Description of the task: Each record should be set down again so that it matches the original exactly.

[Stored items]
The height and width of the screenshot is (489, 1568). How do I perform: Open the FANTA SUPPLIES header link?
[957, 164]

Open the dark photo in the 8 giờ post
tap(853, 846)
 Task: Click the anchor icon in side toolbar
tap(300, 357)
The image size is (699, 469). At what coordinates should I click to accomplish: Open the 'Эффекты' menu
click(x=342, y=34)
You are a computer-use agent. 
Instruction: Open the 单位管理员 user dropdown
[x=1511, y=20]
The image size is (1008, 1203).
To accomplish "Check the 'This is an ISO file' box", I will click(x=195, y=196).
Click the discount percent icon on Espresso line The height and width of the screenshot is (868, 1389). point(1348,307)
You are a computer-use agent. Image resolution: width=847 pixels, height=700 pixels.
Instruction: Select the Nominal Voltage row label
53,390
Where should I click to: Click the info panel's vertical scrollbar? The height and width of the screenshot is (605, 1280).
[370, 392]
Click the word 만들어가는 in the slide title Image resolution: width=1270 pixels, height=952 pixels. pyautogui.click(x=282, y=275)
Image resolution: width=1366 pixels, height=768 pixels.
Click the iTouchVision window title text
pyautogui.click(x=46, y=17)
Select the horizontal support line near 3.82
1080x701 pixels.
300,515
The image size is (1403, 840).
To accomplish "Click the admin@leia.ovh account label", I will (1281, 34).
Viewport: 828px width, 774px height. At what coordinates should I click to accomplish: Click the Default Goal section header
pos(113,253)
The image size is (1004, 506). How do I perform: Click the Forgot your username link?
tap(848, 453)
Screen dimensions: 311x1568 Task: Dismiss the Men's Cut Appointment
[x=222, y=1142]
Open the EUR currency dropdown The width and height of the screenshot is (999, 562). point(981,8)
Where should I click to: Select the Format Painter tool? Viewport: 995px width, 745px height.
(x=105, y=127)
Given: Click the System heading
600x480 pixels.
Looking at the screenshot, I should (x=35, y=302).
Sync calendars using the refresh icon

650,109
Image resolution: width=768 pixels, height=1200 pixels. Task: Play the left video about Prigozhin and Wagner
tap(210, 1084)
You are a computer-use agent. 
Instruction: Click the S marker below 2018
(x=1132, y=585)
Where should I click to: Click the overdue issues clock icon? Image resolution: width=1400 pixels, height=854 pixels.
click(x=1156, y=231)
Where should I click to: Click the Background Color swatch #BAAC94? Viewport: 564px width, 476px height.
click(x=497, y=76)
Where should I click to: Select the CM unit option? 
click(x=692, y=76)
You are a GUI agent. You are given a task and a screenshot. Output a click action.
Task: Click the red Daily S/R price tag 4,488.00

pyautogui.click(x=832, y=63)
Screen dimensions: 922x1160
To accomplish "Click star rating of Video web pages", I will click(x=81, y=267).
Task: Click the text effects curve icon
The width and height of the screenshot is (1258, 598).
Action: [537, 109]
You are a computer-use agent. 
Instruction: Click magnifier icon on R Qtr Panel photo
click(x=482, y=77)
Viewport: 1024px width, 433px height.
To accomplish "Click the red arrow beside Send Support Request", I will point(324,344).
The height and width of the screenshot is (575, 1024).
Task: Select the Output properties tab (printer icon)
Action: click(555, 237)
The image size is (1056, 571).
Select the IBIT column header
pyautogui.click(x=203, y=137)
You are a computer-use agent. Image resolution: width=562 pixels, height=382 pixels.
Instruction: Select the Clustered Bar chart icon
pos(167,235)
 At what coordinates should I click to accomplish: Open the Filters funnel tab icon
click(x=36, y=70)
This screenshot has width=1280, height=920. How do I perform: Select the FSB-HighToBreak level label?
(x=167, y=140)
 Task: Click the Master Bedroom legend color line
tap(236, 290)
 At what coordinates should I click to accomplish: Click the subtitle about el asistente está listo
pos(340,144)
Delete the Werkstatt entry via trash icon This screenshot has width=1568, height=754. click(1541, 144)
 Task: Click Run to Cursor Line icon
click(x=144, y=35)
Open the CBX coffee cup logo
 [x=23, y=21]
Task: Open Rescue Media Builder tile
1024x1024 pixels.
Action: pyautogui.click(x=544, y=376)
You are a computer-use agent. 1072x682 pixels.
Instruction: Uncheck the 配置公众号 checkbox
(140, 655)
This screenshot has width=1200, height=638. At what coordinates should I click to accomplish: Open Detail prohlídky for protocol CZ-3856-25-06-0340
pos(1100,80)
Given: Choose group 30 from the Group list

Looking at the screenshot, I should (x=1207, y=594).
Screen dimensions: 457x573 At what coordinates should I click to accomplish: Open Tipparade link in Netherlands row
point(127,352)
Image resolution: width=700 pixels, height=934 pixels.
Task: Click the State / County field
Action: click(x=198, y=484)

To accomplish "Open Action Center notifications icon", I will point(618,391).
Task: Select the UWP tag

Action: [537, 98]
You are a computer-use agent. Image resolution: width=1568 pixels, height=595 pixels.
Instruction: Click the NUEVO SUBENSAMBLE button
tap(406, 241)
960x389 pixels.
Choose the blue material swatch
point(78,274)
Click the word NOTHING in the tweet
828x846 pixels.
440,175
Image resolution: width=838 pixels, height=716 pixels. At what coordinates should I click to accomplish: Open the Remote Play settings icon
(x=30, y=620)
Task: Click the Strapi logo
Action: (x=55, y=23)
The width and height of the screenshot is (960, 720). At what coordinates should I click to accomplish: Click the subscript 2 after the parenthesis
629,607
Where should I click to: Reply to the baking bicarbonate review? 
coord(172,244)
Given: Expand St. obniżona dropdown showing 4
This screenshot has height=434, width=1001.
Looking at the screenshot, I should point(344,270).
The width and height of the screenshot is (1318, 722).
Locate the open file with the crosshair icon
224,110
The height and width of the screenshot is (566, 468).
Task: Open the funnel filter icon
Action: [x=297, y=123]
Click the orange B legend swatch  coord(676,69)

Exercise solution:
The height and width of the screenshot is (489, 1568). How do I perform: Open the FANTA SUPPLIES header link?
[957, 164]

Open the dark photo in the 8 giờ post
tap(853, 846)
 Task: Click the anchor icon in side toolbar
tap(300, 357)
The image size is (699, 469). At what coordinates should I click to accomplish: Open the 'Эффекты' menu
click(x=342, y=34)
You are a computer-use agent. 
Instruction: Open the 单位管理员 user dropdown
[x=1511, y=20]
The image size is (1008, 1203).
To accomplish "Check the 'This is an ISO file' box", I will click(x=195, y=196).
Click the discount percent icon on Espresso line The height and width of the screenshot is (868, 1389). point(1348,307)
You are a computer-use agent. Image resolution: width=847 pixels, height=700 pixels.
Instruction: Select the Nominal Voltage row label
53,390
Where should I click to: Click the info panel's vertical scrollbar? The height and width of the screenshot is (605, 1280).
[370, 392]
Click the word 만들어가는 in the slide title Image resolution: width=1270 pixels, height=952 pixels. pyautogui.click(x=282, y=275)
Image resolution: width=1366 pixels, height=768 pixels.
Click the iTouchVision window title text
pyautogui.click(x=46, y=17)
Select the horizontal support line near 3.82
1080x701 pixels.
300,515
The image size is (1403, 840).
To accomplish "Click the admin@leia.ovh account label", I will (1281, 34).
Viewport: 828px width, 774px height. At what coordinates should I click to accomplish: Click the Default Goal section header
pos(113,253)
The image size is (1004, 506). How do I perform: Click the Forgot your username link?
tap(848, 453)
Screen dimensions: 311x1568 Task: Dismiss the Men's Cut Appointment
[x=222, y=1142]
Open the EUR currency dropdown The width and height of the screenshot is (999, 562). point(981,8)
Where should I click to: Select the Format Painter tool? Viewport: 995px width, 745px height.
(x=105, y=127)
Given: Click the System heading
600x480 pixels.
Looking at the screenshot, I should (x=35, y=302).
Sync calendars using the refresh icon

650,109
Image resolution: width=768 pixels, height=1200 pixels. Task: Play the left video about Prigozhin and Wagner
tap(210, 1084)
You are a computer-use agent. 
Instruction: Click the S marker below 2018
(x=1132, y=585)
Where should I click to: Click the overdue issues clock icon? Image resolution: width=1400 pixels, height=854 pixels.
click(x=1156, y=231)
Where should I click to: Click the Background Color swatch #BAAC94? Viewport: 564px width, 476px height.
click(x=497, y=76)
Where should I click to: Select the CM unit option? 
click(x=692, y=76)
You are a GUI agent. You are given a task and a screenshot. Output a click action.
Task: Click the red Daily S/R price tag 4,488.00

pyautogui.click(x=832, y=63)
Screen dimensions: 922x1160
To accomplish "Click star rating of Video web pages", I will click(x=81, y=267).
Task: Click the text effects curve icon
The width and height of the screenshot is (1258, 598).
Action: [537, 109]
You are a computer-use agent. 
Instruction: Click magnifier icon on R Qtr Panel photo
click(x=482, y=77)
Viewport: 1024px width, 433px height.
To accomplish "Click the red arrow beside Send Support Request", I will point(324,344).
The height and width of the screenshot is (575, 1024).
Task: Select the Output properties tab (printer icon)
Action: click(555, 237)
The image size is (1056, 571).
Select the IBIT column header
pyautogui.click(x=203, y=137)
You are a computer-use agent. Image resolution: width=562 pixels, height=382 pixels.
Instruction: Select the Clustered Bar chart icon
pos(167,235)
 At what coordinates should I click to accomplish: Open the Filters funnel tab icon
click(x=36, y=70)
This screenshot has width=1280, height=920. How do I perform: Select the FSB-HighToBreak level label?
(x=167, y=140)
 Task: Click the Master Bedroom legend color line
tap(236, 290)
 At what coordinates should I click to accomplish: Click the subtitle about el asistente está listo
pos(340,144)
Delete the Werkstatt entry via trash icon This screenshot has width=1568, height=754. click(1541, 144)
 Task: Click Run to Cursor Line icon
click(x=144, y=35)
Open the CBX coffee cup logo
 [x=23, y=21]
Task: Open Rescue Media Builder tile
1024x1024 pixels.
Action: pyautogui.click(x=544, y=376)
You are a computer-use agent. 1072x682 pixels.
Instruction: Uncheck the 配置公众号 checkbox
(140, 655)
This screenshot has width=1200, height=638. At what coordinates should I click to accomplish: Open Detail prohlídky for protocol CZ-3856-25-06-0340
pos(1100,80)
Given: Choose group 30 from the Group list

Looking at the screenshot, I should (x=1207, y=594).
Screen dimensions: 457x573 At what coordinates should I click to accomplish: Open Tipparade link in Netherlands row
point(127,352)
Image resolution: width=700 pixels, height=934 pixels.
Task: Click the State / County field
Action: click(x=198, y=484)

To accomplish "Open Action Center notifications icon", I will point(618,391).
Task: Select the UWP tag

Action: [537, 98]
You are a computer-use agent. Image resolution: width=1568 pixels, height=595 pixels.
Instruction: Click the NUEVO SUBENSAMBLE button
tap(406, 241)
960x389 pixels.
Choose the blue material swatch
point(78,274)
Click the word NOTHING in the tweet
828x846 pixels.
440,175
Image resolution: width=838 pixels, height=716 pixels. At what coordinates should I click to accomplish: Open the Remote Play settings icon
(x=30, y=620)
Task: Click the Strapi logo
Action: (x=55, y=23)
The width and height of the screenshot is (960, 720). At what coordinates should I click to accomplish: Click the subscript 2 after the parenthesis
629,607
Where should I click to: Reply to the baking bicarbonate review? 
coord(172,244)
Given: Expand St. obniżona dropdown showing 4
This screenshot has height=434, width=1001.
Looking at the screenshot, I should point(344,270).
The width and height of the screenshot is (1318, 722).
Locate the open file with the crosshair icon
224,110
The height and width of the screenshot is (566, 468).
Task: Open the funnel filter icon
Action: [x=297, y=123]
Click the orange B legend swatch  coord(676,69)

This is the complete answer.